I recently met an SF resident, a friend of a relative, who I'll call Trina. She said blithely that she had never taken BART (Bay Area Rapid Transit, our local subway system).
"I just Uber everywhere," she said, shrugging.
To well-heeled Bay Area tech workers, the cost of Ubers everywhere might be chump change. But it's actually incredibly costly in terms of its effects on governance and society. Folks like Trina choosing to never step foot on a BART train has detrimental consequences for the system's maintenance and further development--as Keith Barry writes in Wired, public transit is underfunded because the wealthy don't rely on it.
On another level, there's something about public transit that teaches you about how to be in the world, how to sit with people who look and talk and think differently from you. After high school and college, where people from different kinds of family backgrounds get squished together in lunch periods and dorm rooms, there aren't a whole lot of opportunities to meet people who are different. (Side note: educational systems aren't exactly always shining paragons of diversity, either.) Place of worship? Millennials are less likely to attend religious services than older generations. Relationships? Modern folks are increasingly likely to marry someone of the same education level.
But then there's public transit. Riding BART, I've heard couples fighting and tech bros talking about weddings in Napa. Smelled tobacco and vomit and bergamot perfume. Seen shirtless street performers and hipsters in orange Patagonia puffers leaning on their bikes, kids in polka-dotted strollers and weathered old men with belongings in plastic bags. I've rested my head on the window and considered my reflection, swimming in the scratched-up glass next to the towering container cranes of the Port of Oakland.

* _ENTRIES SHOWN_
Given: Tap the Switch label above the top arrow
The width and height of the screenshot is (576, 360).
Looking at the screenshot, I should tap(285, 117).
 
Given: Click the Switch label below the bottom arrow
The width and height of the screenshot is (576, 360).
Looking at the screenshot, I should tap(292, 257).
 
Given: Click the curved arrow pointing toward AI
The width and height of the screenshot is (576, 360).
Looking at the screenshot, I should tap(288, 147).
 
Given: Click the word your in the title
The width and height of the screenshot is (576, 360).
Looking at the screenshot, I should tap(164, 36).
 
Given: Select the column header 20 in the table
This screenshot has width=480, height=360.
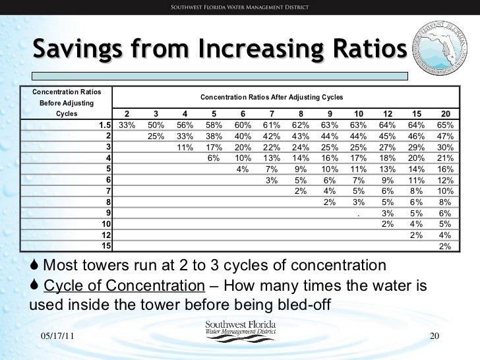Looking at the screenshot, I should click(x=445, y=113).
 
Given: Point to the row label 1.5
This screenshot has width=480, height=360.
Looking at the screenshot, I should click(x=104, y=125).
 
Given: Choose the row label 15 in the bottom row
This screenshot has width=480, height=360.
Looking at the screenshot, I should click(x=105, y=246).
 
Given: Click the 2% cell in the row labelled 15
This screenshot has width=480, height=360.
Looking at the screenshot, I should click(x=446, y=246).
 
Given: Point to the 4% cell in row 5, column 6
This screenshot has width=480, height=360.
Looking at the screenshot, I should click(x=242, y=169).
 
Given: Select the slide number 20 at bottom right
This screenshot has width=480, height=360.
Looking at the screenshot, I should click(x=434, y=336).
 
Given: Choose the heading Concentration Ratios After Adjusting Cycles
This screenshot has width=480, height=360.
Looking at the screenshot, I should click(x=272, y=97).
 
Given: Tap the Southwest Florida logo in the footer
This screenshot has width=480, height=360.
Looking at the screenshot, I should click(x=240, y=332).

* _PARTS OF THE EXERCISE_
1 > Please repeat the stretch of the BART essay from "But then there's" through "Port of Oakland.".
2 > In the BART essay, who writes in Wired that public transit is underfunded because the wealthy don't rely on it?

* _ANSWER SECTION_
1 >
But then there's public transit. Riding BART, I've heard couples fighting and tech bros talking about weddings in Napa. Smelled tobacco and vomit and bergamot perfume. Seen shirtless street performers and hipsters in orange Patagonia puffers leaning on their bikes, kids in polka-dotted strollers and weathered old men with belongings in plastic bags. I've rested my head on the window and considered my reflection, swimming in the scratched-up glass next to the towering container cranes of the Port of Oakland.

2 > Keith Barry